Ce soir-là, il y a la Ligue des droits de l’homme, la Commission citoyen-justice-police, le directeur opérationnel de la police municipale et son adjoint pour un débat sur la sécurité. Vincent n’a pas su convaincre la police nationale d’y participer. Muriel, elle, n’a pas su convaincre son Mac de fonctionner… L’extrait du film la Haine restera dans la boîte. Sinon, tous deux modèrent la quarantaine de participants et distribuent les temps de parole en habitués. Stéphanie a bossé le sujet à fond avant de venir. Elle s’amuse avec Muriel : «Il faut préparer tout ça, mais c’est de répondre aux journalistes qui nous prend le plus de temps.»

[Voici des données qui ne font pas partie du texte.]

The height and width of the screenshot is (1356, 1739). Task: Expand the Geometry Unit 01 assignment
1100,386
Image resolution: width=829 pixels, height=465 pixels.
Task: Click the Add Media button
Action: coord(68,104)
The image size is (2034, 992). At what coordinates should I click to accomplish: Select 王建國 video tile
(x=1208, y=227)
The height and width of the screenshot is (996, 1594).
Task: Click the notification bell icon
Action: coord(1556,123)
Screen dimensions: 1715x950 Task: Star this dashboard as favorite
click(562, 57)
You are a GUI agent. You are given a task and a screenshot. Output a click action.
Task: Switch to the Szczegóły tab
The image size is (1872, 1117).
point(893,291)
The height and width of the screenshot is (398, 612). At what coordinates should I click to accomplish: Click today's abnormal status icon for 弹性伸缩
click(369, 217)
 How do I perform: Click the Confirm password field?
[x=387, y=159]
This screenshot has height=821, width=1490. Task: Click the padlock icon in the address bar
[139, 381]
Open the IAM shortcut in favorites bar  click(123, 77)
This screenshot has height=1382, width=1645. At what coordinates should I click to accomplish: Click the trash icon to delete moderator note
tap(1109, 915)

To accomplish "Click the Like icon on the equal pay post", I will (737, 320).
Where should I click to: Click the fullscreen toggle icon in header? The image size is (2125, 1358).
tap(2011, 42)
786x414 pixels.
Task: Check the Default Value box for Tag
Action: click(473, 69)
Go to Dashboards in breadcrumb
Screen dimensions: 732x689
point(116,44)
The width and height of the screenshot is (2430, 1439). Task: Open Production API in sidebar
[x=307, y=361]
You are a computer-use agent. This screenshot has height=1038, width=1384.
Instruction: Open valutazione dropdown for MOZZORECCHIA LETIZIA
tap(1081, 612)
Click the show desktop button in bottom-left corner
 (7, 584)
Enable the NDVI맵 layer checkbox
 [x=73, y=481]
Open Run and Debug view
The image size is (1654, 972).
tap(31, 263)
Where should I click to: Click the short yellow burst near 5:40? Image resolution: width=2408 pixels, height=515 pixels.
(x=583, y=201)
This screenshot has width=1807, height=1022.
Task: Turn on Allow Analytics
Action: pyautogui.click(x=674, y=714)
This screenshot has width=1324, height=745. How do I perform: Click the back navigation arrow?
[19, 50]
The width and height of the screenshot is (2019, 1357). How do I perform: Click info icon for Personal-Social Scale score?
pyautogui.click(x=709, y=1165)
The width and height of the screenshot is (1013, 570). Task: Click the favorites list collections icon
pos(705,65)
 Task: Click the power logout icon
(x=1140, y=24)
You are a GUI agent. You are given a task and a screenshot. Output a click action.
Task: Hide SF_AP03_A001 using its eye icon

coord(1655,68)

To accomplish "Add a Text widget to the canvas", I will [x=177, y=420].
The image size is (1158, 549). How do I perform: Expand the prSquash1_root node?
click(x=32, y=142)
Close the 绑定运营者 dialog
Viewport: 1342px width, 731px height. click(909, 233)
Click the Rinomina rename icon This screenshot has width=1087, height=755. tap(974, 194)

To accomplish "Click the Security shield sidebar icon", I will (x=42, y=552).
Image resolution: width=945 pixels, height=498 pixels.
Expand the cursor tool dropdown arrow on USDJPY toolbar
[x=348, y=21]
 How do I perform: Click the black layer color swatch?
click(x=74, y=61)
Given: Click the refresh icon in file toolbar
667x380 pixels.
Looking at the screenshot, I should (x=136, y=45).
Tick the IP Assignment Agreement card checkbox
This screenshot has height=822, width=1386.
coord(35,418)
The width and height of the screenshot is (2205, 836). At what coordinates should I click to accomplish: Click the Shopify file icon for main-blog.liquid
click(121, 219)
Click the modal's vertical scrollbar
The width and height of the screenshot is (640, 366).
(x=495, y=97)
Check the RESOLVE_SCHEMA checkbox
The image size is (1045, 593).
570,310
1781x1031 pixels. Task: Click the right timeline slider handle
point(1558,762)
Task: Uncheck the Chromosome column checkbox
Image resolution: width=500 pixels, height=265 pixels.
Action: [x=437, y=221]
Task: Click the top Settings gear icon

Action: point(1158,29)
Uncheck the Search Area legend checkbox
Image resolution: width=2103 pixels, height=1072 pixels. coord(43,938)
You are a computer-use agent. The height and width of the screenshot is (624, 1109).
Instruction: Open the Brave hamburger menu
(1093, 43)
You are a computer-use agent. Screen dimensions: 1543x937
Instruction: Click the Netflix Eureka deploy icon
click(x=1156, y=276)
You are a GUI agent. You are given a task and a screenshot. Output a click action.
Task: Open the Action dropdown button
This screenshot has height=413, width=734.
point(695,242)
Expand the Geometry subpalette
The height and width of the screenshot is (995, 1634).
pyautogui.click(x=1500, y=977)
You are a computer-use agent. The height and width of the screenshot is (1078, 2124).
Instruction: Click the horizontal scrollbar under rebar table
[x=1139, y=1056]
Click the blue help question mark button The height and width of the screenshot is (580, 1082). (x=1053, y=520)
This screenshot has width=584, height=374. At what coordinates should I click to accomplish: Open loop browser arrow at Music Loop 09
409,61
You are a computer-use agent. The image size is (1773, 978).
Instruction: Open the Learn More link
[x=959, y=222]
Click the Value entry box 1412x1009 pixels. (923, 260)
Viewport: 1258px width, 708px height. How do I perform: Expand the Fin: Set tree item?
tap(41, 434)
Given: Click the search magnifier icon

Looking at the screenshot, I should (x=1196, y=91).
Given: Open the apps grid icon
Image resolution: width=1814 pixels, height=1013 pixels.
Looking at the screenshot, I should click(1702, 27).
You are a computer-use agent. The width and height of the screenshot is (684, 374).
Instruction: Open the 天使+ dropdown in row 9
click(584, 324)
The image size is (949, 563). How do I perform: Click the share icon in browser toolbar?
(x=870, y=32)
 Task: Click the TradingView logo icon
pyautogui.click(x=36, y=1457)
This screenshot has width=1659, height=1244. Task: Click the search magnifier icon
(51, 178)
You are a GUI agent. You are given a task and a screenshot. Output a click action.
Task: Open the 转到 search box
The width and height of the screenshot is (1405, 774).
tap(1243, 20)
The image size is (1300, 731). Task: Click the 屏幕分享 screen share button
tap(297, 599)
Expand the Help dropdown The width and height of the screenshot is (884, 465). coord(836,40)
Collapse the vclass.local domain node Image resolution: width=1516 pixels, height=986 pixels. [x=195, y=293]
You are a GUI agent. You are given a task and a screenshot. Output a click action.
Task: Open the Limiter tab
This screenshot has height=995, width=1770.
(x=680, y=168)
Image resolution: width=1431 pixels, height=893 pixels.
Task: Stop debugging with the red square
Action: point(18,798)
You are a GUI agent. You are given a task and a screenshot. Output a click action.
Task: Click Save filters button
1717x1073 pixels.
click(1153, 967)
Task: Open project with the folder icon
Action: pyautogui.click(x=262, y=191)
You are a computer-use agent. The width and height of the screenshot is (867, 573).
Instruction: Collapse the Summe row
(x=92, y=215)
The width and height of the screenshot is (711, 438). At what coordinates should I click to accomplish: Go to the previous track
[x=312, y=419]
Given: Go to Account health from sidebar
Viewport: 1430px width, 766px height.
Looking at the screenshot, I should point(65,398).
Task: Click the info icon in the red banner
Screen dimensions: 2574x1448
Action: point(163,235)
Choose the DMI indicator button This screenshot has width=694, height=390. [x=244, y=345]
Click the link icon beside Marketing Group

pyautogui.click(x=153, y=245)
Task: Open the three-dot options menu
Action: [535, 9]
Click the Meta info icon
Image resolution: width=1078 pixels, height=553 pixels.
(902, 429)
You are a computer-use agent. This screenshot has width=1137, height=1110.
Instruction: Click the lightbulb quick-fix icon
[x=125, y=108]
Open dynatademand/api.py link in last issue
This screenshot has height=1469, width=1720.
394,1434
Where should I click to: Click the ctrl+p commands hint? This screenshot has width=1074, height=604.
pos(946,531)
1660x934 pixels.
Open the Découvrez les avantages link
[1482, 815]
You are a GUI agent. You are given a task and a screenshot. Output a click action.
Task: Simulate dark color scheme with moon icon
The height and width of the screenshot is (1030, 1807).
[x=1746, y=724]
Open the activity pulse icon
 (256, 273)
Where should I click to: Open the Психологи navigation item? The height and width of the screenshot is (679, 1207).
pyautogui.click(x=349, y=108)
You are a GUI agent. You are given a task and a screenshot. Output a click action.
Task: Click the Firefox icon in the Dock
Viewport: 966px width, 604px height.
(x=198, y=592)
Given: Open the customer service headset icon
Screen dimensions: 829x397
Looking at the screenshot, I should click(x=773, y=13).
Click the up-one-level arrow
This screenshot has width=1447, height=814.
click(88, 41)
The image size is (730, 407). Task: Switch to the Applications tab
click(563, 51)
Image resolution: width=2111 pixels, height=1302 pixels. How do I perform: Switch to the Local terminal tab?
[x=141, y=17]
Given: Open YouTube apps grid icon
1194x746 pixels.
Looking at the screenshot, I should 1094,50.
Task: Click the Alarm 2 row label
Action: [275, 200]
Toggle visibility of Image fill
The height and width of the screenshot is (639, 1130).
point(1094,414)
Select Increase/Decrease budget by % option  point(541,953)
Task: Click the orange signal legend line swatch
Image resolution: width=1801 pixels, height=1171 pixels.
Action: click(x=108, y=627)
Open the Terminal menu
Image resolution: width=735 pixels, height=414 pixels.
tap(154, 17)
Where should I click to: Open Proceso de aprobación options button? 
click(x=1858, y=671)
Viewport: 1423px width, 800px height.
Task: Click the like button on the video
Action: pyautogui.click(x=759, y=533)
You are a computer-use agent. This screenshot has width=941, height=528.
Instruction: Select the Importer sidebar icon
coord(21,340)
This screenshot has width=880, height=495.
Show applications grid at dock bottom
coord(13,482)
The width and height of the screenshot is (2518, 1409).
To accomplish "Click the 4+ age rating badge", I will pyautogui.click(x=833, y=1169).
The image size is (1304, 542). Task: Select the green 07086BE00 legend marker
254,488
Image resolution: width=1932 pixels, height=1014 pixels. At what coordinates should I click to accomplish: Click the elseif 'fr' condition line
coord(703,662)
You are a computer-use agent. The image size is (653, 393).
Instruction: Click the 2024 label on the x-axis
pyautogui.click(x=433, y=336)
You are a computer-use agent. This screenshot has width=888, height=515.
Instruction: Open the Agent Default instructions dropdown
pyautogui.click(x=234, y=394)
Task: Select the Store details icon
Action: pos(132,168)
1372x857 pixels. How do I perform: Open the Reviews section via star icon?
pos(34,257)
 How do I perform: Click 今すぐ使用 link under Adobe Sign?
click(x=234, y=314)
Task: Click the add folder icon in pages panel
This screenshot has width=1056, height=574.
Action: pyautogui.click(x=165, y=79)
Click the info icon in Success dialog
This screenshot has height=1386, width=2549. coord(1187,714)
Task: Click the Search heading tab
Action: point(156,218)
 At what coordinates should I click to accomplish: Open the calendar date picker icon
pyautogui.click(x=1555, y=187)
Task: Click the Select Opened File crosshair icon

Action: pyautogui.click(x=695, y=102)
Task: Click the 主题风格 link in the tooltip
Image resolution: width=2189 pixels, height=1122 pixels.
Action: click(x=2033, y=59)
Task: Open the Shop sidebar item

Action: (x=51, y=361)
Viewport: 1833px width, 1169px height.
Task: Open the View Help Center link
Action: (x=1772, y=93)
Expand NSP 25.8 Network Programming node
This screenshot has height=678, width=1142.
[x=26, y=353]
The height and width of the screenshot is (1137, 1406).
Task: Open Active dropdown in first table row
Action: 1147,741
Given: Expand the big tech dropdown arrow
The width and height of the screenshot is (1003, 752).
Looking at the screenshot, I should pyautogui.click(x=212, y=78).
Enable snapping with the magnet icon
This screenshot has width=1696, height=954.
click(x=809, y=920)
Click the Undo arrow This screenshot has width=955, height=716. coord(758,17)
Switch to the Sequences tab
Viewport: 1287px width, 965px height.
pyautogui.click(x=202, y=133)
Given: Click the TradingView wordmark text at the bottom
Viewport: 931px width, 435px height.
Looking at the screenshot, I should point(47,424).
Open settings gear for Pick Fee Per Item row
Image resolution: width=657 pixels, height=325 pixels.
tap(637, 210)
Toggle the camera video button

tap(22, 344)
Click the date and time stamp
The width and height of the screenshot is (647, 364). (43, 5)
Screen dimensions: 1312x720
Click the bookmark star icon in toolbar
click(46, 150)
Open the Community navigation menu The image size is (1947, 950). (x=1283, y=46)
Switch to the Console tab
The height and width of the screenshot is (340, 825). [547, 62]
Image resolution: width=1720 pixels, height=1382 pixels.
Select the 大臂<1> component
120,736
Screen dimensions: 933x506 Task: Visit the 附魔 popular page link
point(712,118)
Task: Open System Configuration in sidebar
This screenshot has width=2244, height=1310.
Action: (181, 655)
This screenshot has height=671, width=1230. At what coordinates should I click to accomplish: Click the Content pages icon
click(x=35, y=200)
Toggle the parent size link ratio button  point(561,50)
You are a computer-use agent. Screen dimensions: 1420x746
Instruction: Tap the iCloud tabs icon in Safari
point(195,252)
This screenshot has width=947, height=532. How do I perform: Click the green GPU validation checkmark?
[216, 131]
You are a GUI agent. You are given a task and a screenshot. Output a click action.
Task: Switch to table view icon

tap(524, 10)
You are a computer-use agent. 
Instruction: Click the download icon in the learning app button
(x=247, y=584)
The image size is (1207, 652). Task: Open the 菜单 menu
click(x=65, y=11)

L’expérience des loyers étudiants modérés avec contrepartie solidaire est une piste observée de très près. «Si ça marche, explique Hélène, une animatrice de l’Afev, des deux sites de Bagatelle et route d’Albi, Toulouse pourrait passer à une dizaine.» Le Crous et la BNP participent, quand la mairie propose des lieux et l’Afev fait le casting des colocs. L’expérience a été lancée à Paris et Poitiers.

 

«Confiance». Muriel a remplacé son lit une place par un matelas de 140 cm. Celui de 90 sert de canapé pour les réunions préparatoires aux «opérations solidaires» que les quatre colocataires tiennent le lundi chez Vincent. Muriel avait déjà cinq ans d’expérience de colocation en Espagne. Vincent a été formé par l’internat au lycée. Martin, allemand, a trouvé là une occasion de s’intégrer davantage. Stéphanie, qui arrive de Suède, rêvait de sociologie expérimentale. La vie en commun était trop inconfortable pour la colocataire qui est partie. «Il n’y a pourtant que très, très peu d’accrocs», tempère Vincent pour qui, outre le loyer abordable, l’avantage est «la confiance» qui leur est faite pour concevoir le travail solidaire qu’on leur demande, sans pointeuse ni contremaître. Le reste roule tout seul. Les quatre colocataires ont même un réfrigérateur chacun.